Vector search finds relevant documents by converting both documents and queries into high-dimensional numerical vectors (embeddings) that capture semantic meaning. Instead of matching exact keywords like traditional search, vector search finds documents that are conceptually similar. When you search for “machine learning optimization,” it can find documents about “neural network tuning” or “AI model improvement” even if they don’t contain your exact terms.

Vector Search Process

The vector search process involves several key steps:

  1. Document ingestion - Starting with raw text content that needs to be searchable
  2. Calculating embeddings - Converting text into high-dimensional vectors using embedding models
  3. Storing - Saving these vectors in a specialized vector database optimized for similarity search
  4. Querying - Converting user search queries into vectors using the same embedding model
  5. Finding similar docs - Calculating distances between the query vector and stored vectors to identify matches
  6. Returning results - Returning the most relevant documents ranked by similarity score

The process splits into two phases: indexing (steps 1-3) done once during setup, and querying (steps 4-6) executed in real-time for each search. This lets you find documents that mean the same thing, not just ones with the exact same words - when you search for “machine learning optimization,” it can find documents about “neural network tuning” even without matching terms.

The internet is full of tutorials and examples of how to get started with the vector search and vector databases. The examples work great for ~10k documents on your laptop, but production changes everything. Suddenly you’re looking at hundreds/thousands $$ in cloud bills and search latency isn’t what you were used to when playing with a toy dataset of documents. In this post, we won’t be covering the basics and we’ll assume certain level of familiarity with the concept of vector search. Here we’ll focus on the real-world challenges of scaling vector search to production: managing costs, optimizing distributed workloads, and building systems that handle millions of documents without the ballooning costs.

To showcase this approach, we’ve built a vector search system over 1M documents using RedisVL and SkyPilot.

SOTA embedding model.

1M documents.

Total indexing cost: $0.85.

Query latency: sub-100ms.

No Kubernetes or no complex pipelines.

The scale problems most tutorials skip

Vector database tutorials cover the basics well, but miss the problems that surface at scale:

Bigger GPUs aren’t a panacea: processing 1M documents on a single GPU could easily take a few hours. Using a bigger GPU just makes it more expensive, but not much faster.

Distributed work gets complicated: introducing parallel processing by using multiple machines is a good idea, but it often means building job schedulers, handling partial failures, and debugging mysterious worker crashes during document 847,392.

Query latency degrades at scale: That snappy 10ms response time with 10k documents becomes 500ms+ with millions of documents, making your application feel sluggish and unresponsive.

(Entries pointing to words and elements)
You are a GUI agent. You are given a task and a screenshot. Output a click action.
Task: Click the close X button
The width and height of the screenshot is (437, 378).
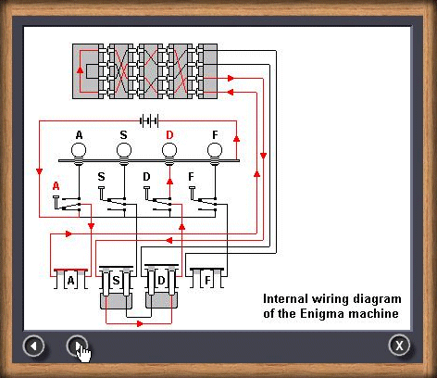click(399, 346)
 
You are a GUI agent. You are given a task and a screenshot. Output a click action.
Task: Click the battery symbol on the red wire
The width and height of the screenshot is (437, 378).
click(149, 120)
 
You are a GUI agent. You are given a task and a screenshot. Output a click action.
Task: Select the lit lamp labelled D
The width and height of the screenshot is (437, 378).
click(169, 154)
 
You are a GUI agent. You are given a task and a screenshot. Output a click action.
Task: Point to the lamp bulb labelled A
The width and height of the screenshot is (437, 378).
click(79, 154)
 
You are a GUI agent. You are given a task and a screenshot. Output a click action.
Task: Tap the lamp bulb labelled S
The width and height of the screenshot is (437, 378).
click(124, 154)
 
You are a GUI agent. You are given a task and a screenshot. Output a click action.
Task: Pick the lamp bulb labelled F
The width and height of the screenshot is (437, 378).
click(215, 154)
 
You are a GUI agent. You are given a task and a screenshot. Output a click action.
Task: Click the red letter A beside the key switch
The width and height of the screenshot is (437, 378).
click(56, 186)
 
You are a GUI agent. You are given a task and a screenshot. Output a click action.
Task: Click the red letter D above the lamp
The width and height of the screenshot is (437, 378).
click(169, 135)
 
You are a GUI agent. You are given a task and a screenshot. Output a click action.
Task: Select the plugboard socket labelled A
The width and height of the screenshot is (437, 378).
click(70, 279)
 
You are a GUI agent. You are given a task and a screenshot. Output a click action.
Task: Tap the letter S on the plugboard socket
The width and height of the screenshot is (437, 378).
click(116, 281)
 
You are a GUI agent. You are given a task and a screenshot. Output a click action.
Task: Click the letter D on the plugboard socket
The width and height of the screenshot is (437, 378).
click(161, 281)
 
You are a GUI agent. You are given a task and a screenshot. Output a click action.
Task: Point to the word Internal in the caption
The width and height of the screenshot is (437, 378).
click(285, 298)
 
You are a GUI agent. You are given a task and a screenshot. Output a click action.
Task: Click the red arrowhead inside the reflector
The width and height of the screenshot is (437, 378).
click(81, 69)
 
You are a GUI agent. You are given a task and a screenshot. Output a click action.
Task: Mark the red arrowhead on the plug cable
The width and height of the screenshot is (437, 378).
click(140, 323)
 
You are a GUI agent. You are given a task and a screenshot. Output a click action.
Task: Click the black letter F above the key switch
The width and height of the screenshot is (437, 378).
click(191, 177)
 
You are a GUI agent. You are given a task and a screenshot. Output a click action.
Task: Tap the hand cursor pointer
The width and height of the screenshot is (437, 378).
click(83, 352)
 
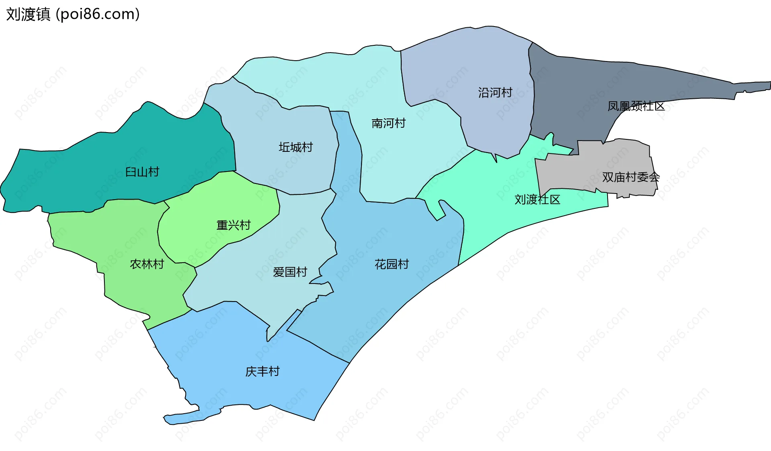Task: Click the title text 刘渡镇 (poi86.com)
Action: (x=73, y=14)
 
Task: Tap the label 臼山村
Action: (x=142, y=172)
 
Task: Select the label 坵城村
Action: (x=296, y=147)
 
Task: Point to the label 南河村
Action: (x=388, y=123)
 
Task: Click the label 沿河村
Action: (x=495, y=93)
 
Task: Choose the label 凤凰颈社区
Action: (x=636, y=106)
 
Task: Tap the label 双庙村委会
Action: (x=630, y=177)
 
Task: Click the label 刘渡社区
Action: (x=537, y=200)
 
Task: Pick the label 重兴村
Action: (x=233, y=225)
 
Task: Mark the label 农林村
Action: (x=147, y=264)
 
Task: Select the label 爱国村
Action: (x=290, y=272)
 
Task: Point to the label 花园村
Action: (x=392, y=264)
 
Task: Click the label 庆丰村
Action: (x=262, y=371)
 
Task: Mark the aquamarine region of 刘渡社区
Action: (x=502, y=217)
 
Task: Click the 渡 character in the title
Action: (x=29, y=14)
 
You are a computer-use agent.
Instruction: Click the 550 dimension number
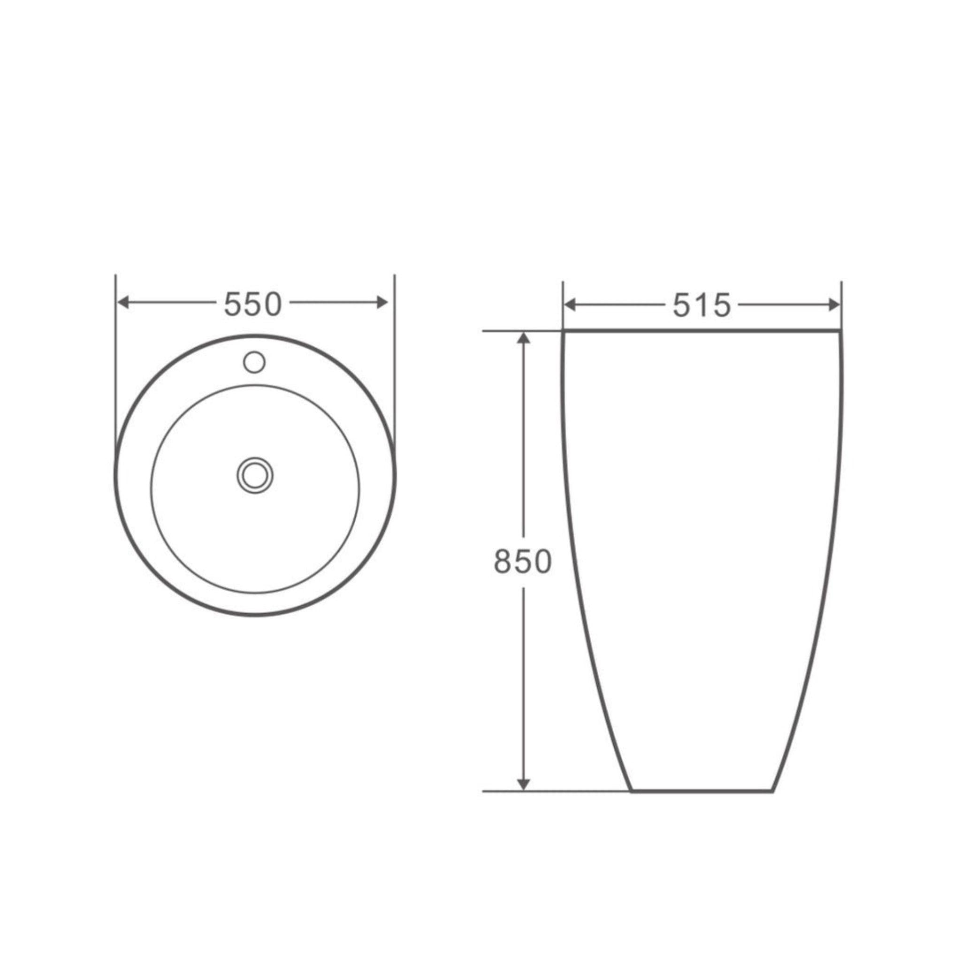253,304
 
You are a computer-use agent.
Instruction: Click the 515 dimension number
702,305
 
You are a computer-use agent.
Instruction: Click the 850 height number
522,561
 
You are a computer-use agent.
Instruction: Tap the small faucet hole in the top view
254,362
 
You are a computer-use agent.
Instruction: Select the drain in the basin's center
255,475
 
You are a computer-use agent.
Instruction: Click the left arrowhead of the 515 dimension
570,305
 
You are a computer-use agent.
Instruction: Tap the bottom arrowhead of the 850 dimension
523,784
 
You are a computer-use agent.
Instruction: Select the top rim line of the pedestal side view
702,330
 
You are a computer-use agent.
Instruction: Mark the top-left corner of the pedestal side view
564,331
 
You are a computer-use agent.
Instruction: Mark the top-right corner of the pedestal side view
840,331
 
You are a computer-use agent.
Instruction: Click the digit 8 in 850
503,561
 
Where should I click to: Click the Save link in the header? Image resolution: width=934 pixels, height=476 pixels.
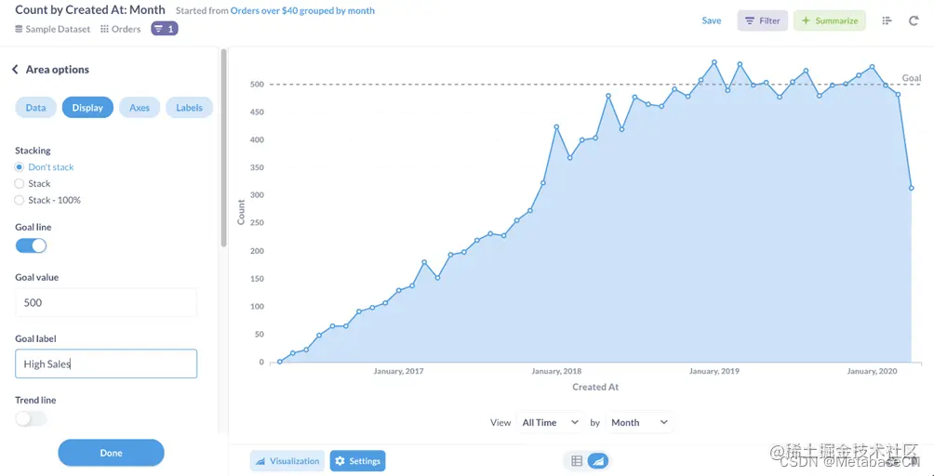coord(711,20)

**JOB A:** List the steps of the vector search process that the text on vector search gives under "Vector Search Process".
**JOB B:** Resume the text on vector search, picking up after its last sentence.

**TASK OUTPUT A:**
1. Document ingestion
2. Calculating embeddings
3. Storing
4. Querying
5. Finding similar docs
6. Returning results

**TASK OUTPUT B:**
Scaling vector databases requires orchestration, performance, and cost optimization. We’ve chosen the RedisVL + SkyPilot combination to address these problems.

Why RedisVL + SkyPilot works

After having worked with various vector databases and orchestration tools, this setup addressed issues that individual tools couldn’t:

Direct streaming eliminates data movement Most architectures use extract -> compute -> store -> load. Our approach streams compute results directly to Redis. No intermediate files, no S3 buckets, no wondering about worker completion status.

This combination makes scaling easy SkyPilot can quickly spin up hundreds of workers across multiple clouds, while RedisVL can comfortably ingest thousands of vector embeddings per second with its optimized batch loading capabilities.

RedisVL’s performance edge

The benchmarks show RedisVL is pretty fast. Redis achieved up to 3.4 times higher queries per second (QPS) than Qdrant, 3.3 times higher QPS than Milvus, and 1.7 times higher QPS than Weaviate for the same recall levels (source). But raw speed isn’t the only advantage - hybrid query capabilities matter more in practice.

RedisVL benchmark results

RedisVL excels at complex filtering A lot of other vector databases handle “find similar documents” well but struggle with “find papers from 2020-2024 published at NeurIPS that are similar to this query.” RedisVL lets you write (@year:[2020 2024] @venue:{NeurIPS}) => [KNN 10 @paper_embedding $vec] and it executes efficiently.

RedisVL simplifies working with vectors in Redis. It provides abstractions and utilities to help you store, index, and query vectors efficiently, supporting advanced features like indexing multiple fields in Redis hashes and JSON, vector similarity search with HNSW, FLAT or SVS-VAMANA algorithms, and vector range search.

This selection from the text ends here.